··· Excerpted records
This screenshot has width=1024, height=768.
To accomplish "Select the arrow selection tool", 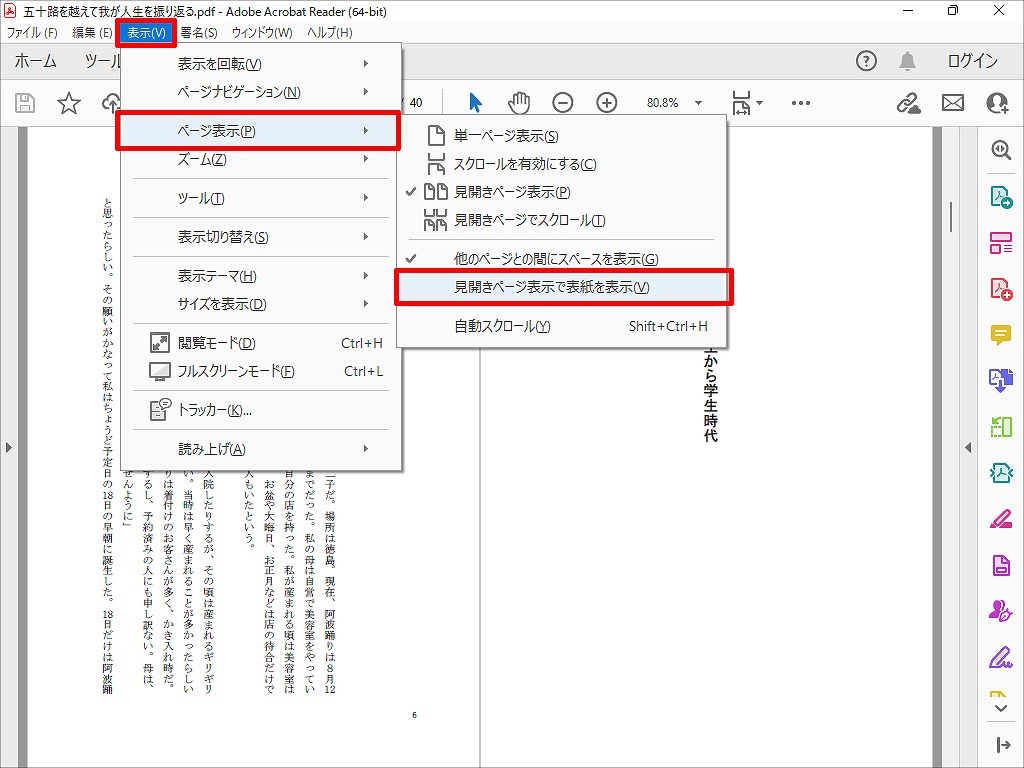I will coord(475,103).
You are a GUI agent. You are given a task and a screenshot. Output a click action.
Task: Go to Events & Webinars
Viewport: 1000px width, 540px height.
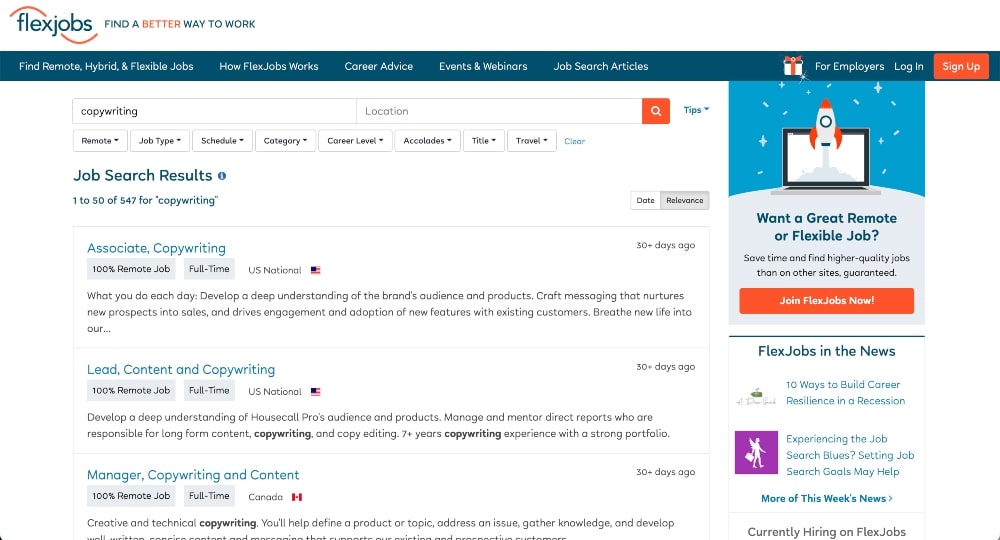pyautogui.click(x=483, y=66)
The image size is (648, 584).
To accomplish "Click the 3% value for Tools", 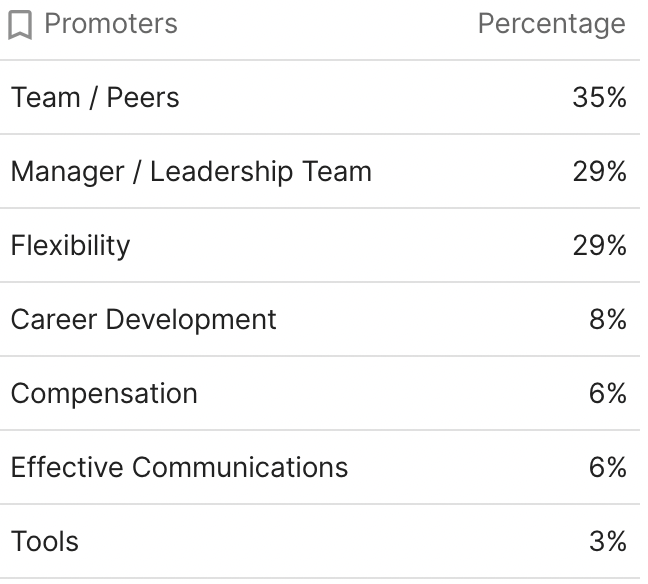I will pos(607,541).
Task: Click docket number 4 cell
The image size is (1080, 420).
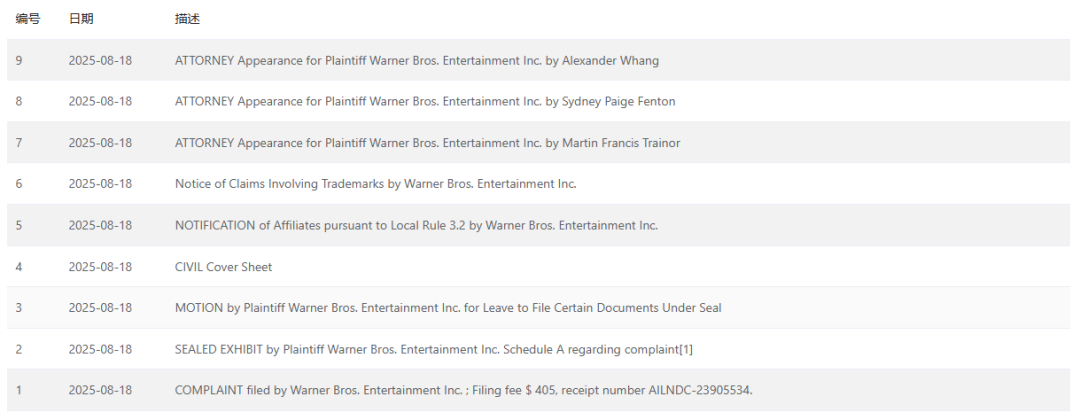Action: [19, 267]
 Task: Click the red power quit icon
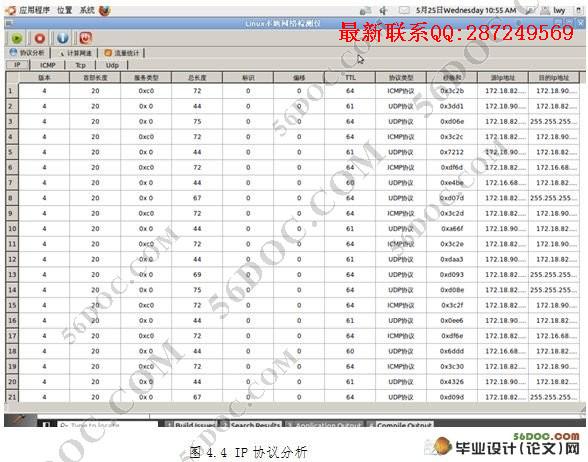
······
The answer must consist of every line from the data that holds the string "screenshot".

This screenshot has width=1024, height=768.
You are a GUI agent. You are given a task and a screenshot. Output a click action.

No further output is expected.